**Task brief:**
Would you retype every record below exactly as written?

**Data shown:**

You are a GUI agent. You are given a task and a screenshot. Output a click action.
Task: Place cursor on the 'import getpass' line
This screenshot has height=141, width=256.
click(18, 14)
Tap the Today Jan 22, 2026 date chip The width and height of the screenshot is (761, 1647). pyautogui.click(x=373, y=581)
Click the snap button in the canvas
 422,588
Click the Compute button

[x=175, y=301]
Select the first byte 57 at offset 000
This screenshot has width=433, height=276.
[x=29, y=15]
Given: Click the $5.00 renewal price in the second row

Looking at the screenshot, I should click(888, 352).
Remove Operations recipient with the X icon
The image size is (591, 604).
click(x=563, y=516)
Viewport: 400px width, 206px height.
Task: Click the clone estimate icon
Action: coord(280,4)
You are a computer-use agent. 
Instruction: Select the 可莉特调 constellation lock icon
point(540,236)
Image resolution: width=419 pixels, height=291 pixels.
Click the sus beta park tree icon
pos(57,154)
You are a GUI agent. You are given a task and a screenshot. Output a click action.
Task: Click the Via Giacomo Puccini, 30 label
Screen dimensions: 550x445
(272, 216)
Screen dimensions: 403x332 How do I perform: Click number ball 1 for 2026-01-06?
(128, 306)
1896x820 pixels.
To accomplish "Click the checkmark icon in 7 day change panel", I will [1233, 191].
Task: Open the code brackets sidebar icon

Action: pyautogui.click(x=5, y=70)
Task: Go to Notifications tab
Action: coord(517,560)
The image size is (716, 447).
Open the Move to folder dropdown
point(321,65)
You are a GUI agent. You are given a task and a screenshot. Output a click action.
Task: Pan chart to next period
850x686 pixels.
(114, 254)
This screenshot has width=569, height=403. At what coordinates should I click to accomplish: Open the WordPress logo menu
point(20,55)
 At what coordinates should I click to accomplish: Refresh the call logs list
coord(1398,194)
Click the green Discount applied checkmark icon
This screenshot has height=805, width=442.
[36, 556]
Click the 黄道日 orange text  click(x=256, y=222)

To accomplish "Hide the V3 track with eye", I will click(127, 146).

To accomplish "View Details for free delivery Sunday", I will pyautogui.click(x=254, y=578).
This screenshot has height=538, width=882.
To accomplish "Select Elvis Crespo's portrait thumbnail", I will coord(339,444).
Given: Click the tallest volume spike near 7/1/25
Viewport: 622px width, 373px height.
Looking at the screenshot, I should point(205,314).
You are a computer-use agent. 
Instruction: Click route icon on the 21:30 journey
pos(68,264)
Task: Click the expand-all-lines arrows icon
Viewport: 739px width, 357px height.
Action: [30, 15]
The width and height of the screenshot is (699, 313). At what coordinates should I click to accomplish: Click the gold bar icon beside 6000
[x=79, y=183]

**Expected answer:**
You are a GUI agent. You are given a task and a screenshot. Output a click action.
Task: Place cursor on the 'import getpass' line
This screenshot has height=141, width=256.
click(18, 14)
Tap the Today Jan 22, 2026 date chip The width and height of the screenshot is (761, 1647). pyautogui.click(x=373, y=581)
Click the snap button in the canvas
 422,588
Click the Compute button

[x=175, y=301]
Select the first byte 57 at offset 000
This screenshot has width=433, height=276.
[x=29, y=15]
Given: Click the $5.00 renewal price in the second row

Looking at the screenshot, I should click(888, 352).
Remove Operations recipient with the X icon
The image size is (591, 604).
click(x=563, y=516)
Viewport: 400px width, 206px height.
Task: Click the clone estimate icon
Action: coord(280,4)
You are a computer-use agent. 
Instruction: Select the 可莉特调 constellation lock icon
point(540,236)
Image resolution: width=419 pixels, height=291 pixels.
Click the sus beta park tree icon
pos(57,154)
You are a GUI agent. You are given a task and a screenshot. Output a click action.
Task: Click the Via Giacomo Puccini, 30 label
Screen dimensions: 550x445
(272, 216)
Screen dimensions: 403x332 How do I perform: Click number ball 1 for 2026-01-06?
(128, 306)
1896x820 pixels.
To accomplish "Click the checkmark icon in 7 day change panel", I will [1233, 191].
Task: Open the code brackets sidebar icon

Action: pyautogui.click(x=5, y=70)
Task: Go to Notifications tab
Action: coord(517,560)
The image size is (716, 447).
Open the Move to folder dropdown
point(321,65)
You are a GUI agent. You are given a task and a screenshot. Output a click action.
Task: Pan chart to next period
850x686 pixels.
(114, 254)
This screenshot has width=569, height=403. At what coordinates should I click to accomplish: Open the WordPress logo menu
point(20,55)
 At what coordinates should I click to accomplish: Refresh the call logs list
coord(1398,194)
Click the green Discount applied checkmark icon
This screenshot has height=805, width=442.
[36, 556]
Click the 黄道日 orange text  click(x=256, y=222)

To accomplish "Hide the V3 track with eye", I will click(127, 146).

To accomplish "View Details for free delivery Sunday", I will pyautogui.click(x=254, y=578).
This screenshot has height=538, width=882.
To accomplish "Select Elvis Crespo's portrait thumbnail", I will coord(339,444).
Given: Click the tallest volume spike near 7/1/25
Viewport: 622px width, 373px height.
Looking at the screenshot, I should point(205,314).
You are a computer-use agent. 
Instruction: Click route icon on the 21:30 journey
pos(68,264)
Task: Click the expand-all-lines arrows icon
Viewport: 739px width, 357px height.
Action: [30, 15]
The width and height of the screenshot is (699, 313). At what coordinates should I click to accomplish: Click the gold bar icon beside 6000
[x=79, y=183]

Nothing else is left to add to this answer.